Strange that Kenya coast houses don’t simply put mosquito gauze at their windows to keep the blighters out once you’ve nuked the ones inside. When living in Tanzania we always had a screen over each opening and kept doors firmly shut. Perhaps it’s part of the Kenyan ‘devil may care’ attitude, where camping amongst deadly elephant, buffalo and lion is a breeze, strolling freely through game reserves and sundowners at the river’s edge are the done thing, waterskiing/swimming amongst hippo and crocs is no sweat and for some there is still plenty of spare time to party hard in spite of small children’s routines, school runs, cooking meals etc (all these jobs can be out sourced.)

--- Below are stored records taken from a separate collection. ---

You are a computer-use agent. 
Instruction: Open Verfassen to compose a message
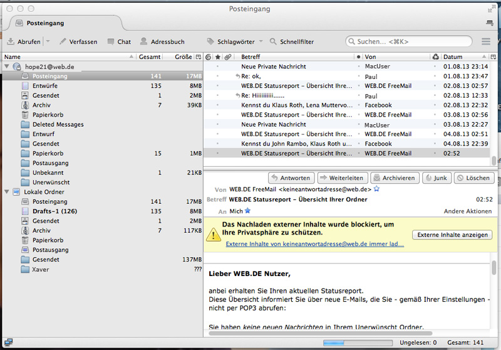tap(78, 41)
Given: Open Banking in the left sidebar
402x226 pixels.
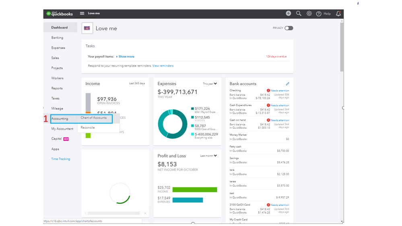Looking at the screenshot, I should point(57,38).
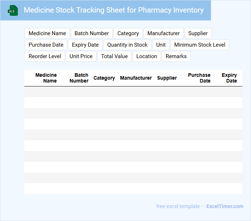
Task: Select the Manufacturer tag
Action: pos(163,33)
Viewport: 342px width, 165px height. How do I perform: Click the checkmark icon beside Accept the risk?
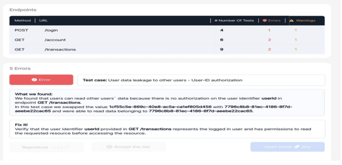coord(109,147)
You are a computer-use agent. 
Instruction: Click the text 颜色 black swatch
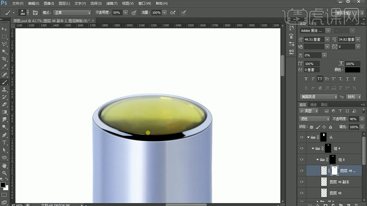(x=352, y=70)
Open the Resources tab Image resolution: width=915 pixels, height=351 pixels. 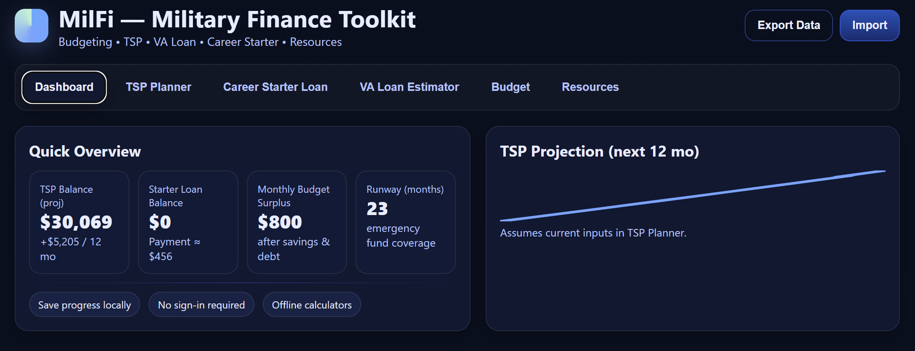(590, 87)
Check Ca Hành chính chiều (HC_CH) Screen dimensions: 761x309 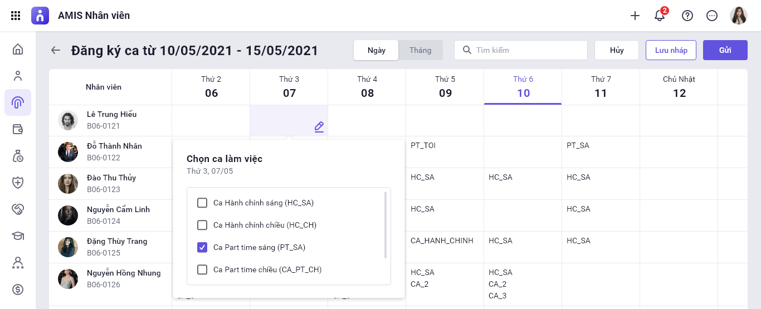(x=202, y=225)
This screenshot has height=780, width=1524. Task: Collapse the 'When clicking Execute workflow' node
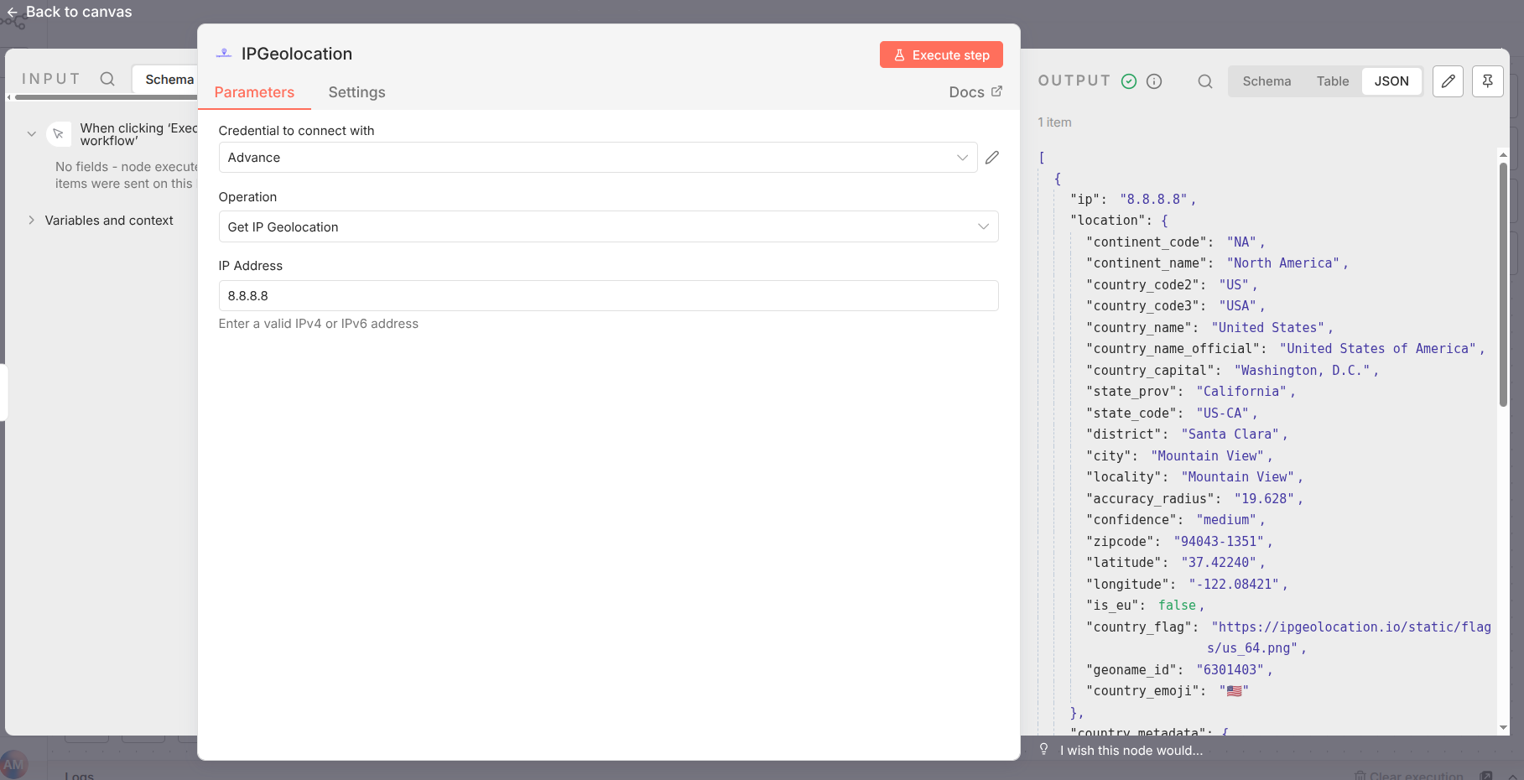[32, 134]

The self catering holiday is a bit of a different kettle of fish in East Africa to that experienced in England. Cornish houses will charge £1,500 per week peak season and expect you to come with your own towels and sheets for the privilege. Not that I’m knocking it, but you might then spend the week hoping for good weather, popping to the local Spa shop, cooking, washing clothes, making beds and cleaning up after everyone. In Kenya, you will find hot sun, blue sea, white sand, sheets on the bed and two or three dedicated staff at your disposal; a cook (often male), a junior clearing up person and someone to launder and iron your clothes every day if you wish. It’s usually possible to delegate shopping by sending one of the staff off on his bike to the local fruit and vegetable stand or small supermarket that in turn will be happy to set up a tab for you to clear at the end of the holiday. In some cases you can even arrange for shopping to be done before your arrival so that there’s bacon, eggs and milk in the fridge already. A fish man (dealer, as opposed to fisherman) will turn up on the doorstep to take your order for fish, prawns, lobster or calamari, last week it was ‘Kazungu’ who had a moped and a mobile phone. Every day the table is magically laid, food arrives beautifully presented with the minimum of effort and tea tray is produced at 4pm. No washing machines, no washing up, no damp smelly salty clothes hanging around, no sweeping sand from the living room floor and all at a third of the price!

Having previously been to hotels in favour of the ‘no fuss’ aspect of meals being provided, I’m now a convert to the Kenyan house rental approach, though next time I might enquire about mosquito gauze on the windows and the possibility of air conditioning during the hot season. Next time, I might even read a book, instead of only summoning up the energy to compulsively devour ‘Heat’ and ‘National Enquirer’ magazines to learn about Britney’s narcotic lolly pops, which celebrity is anorexic and who is headed for ‘Splitsville’?!